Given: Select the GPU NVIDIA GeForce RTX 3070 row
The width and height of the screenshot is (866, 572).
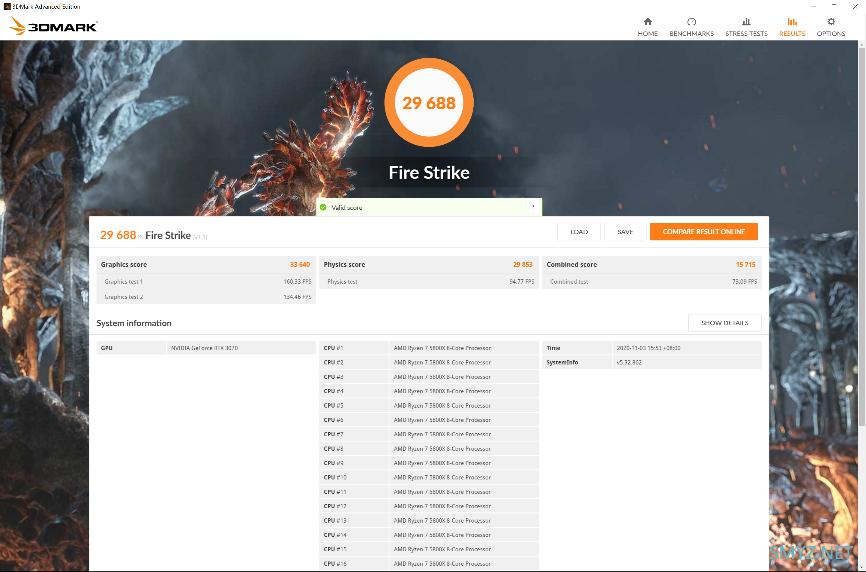Looking at the screenshot, I should [x=206, y=348].
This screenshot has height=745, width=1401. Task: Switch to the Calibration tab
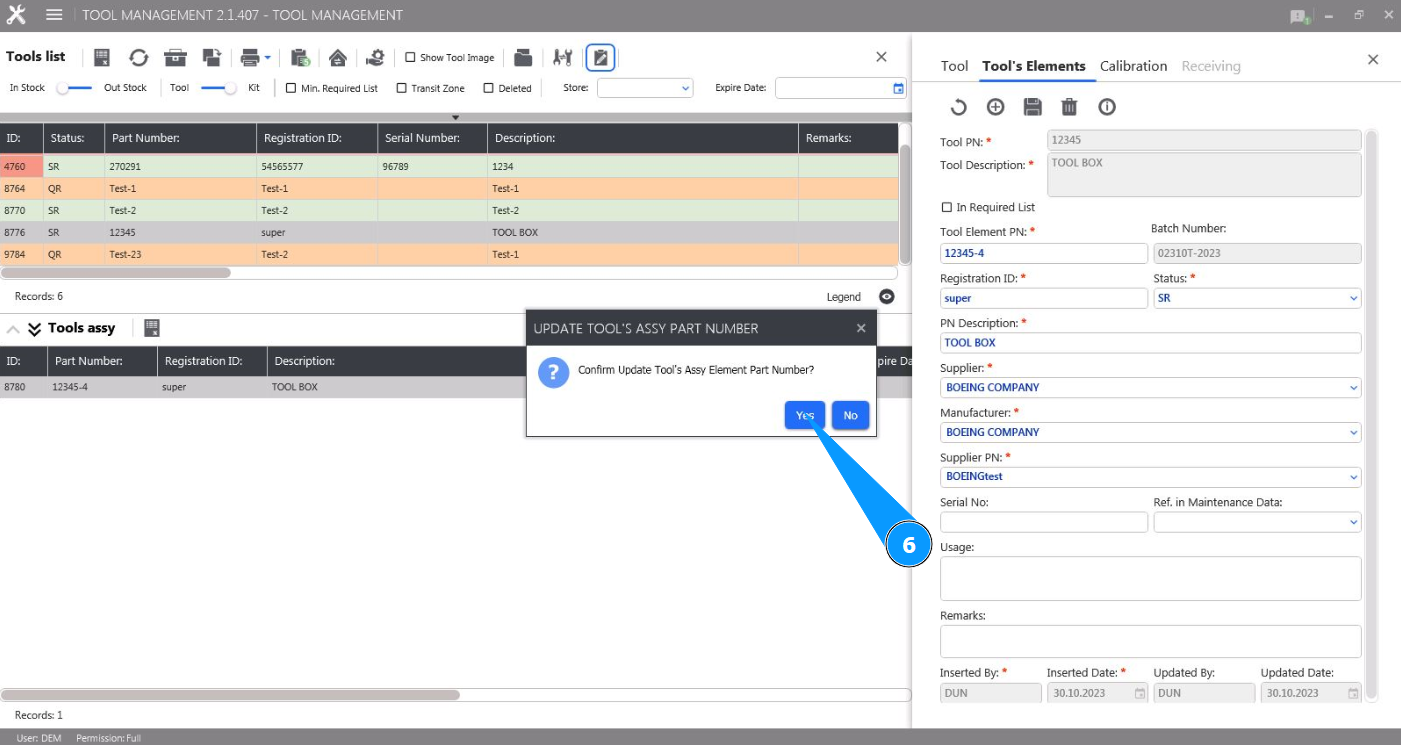click(x=1133, y=66)
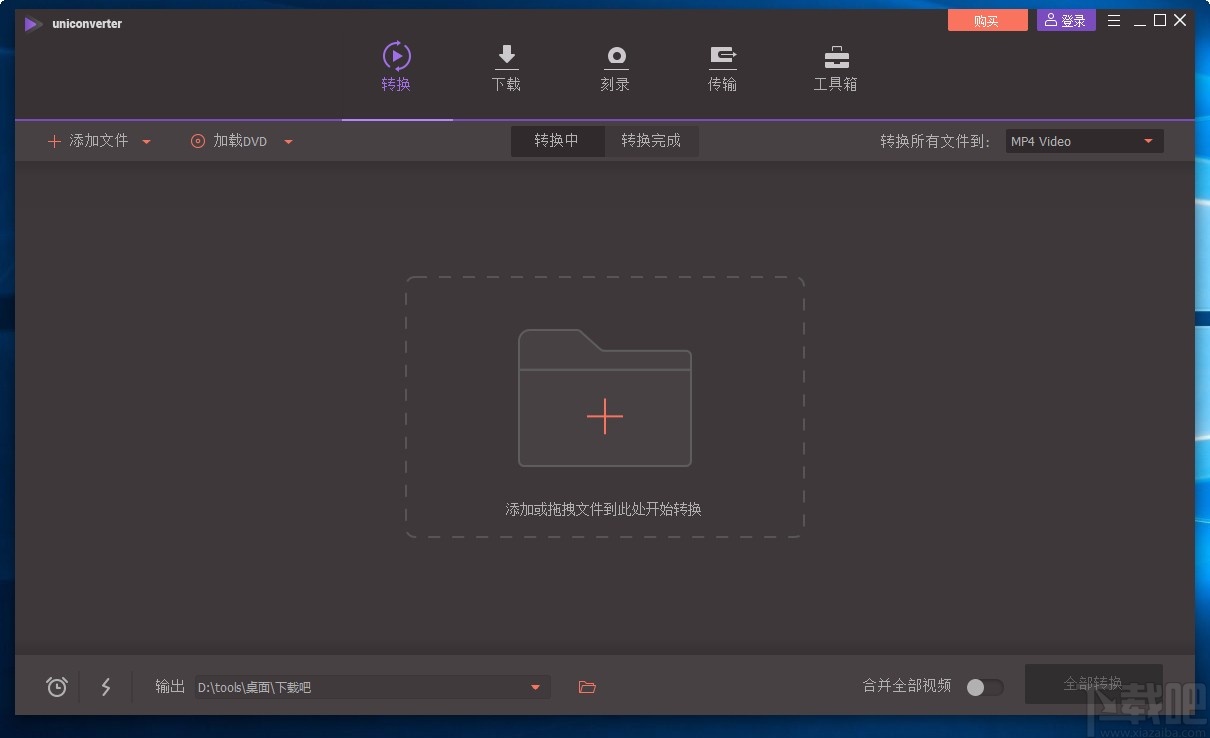Click the high-speed conversion lightning icon
Viewport: 1210px width, 738px height.
pos(106,687)
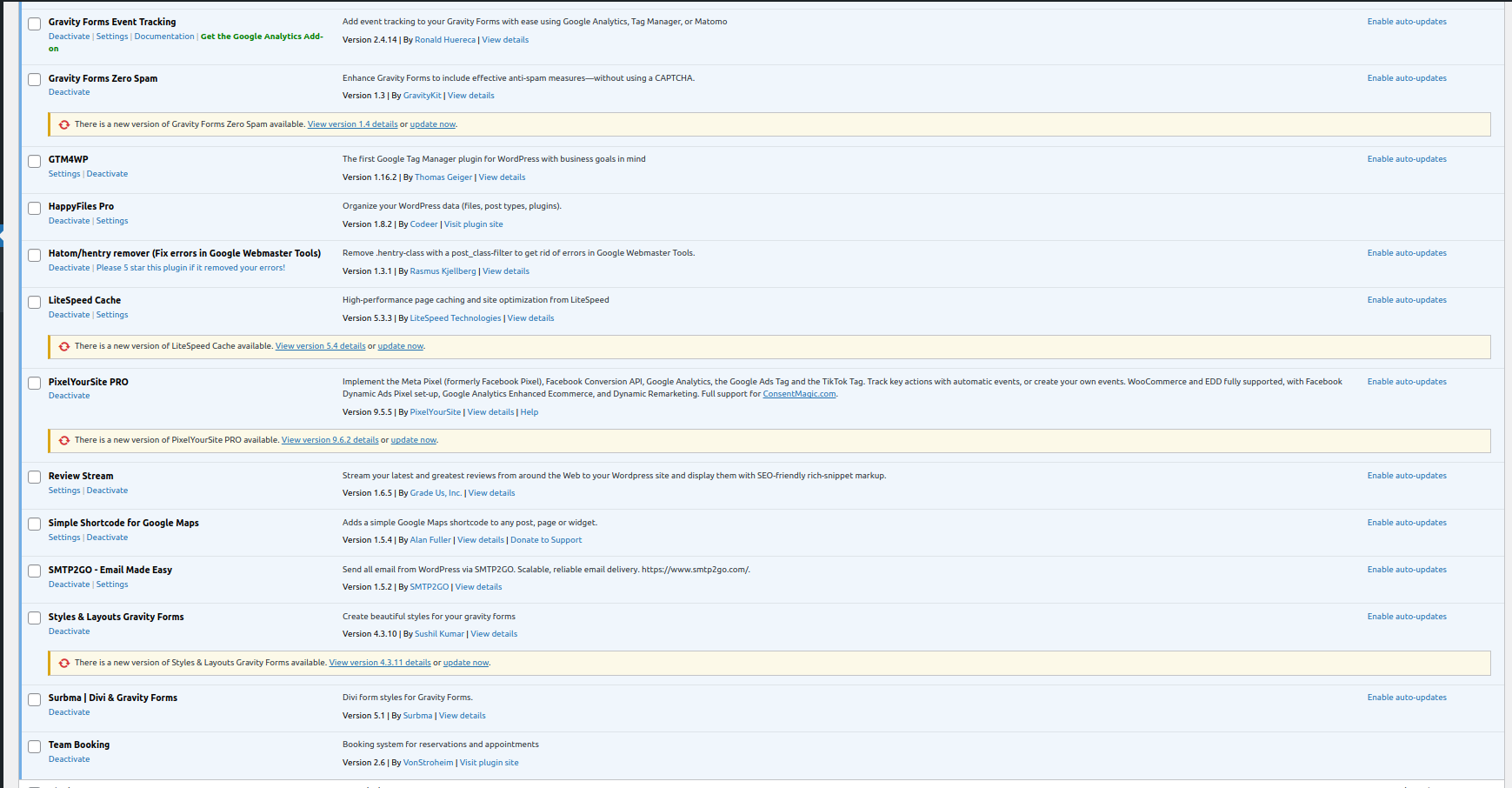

[Assignment]:
Make an exact copy of the records, pictures excluded.

[Problem solution]:
Given: Select the GPU NVIDIA GeForce RTX 3070 row
The width and height of the screenshot is (866, 572).
Looking at the screenshot, I should [x=206, y=348].
This screenshot has height=745, width=1401. Task: Switch to the Calibration tab
click(x=1133, y=66)
Click the high-speed conversion lightning icon
Viewport: 1210px width, 738px height.
pos(106,687)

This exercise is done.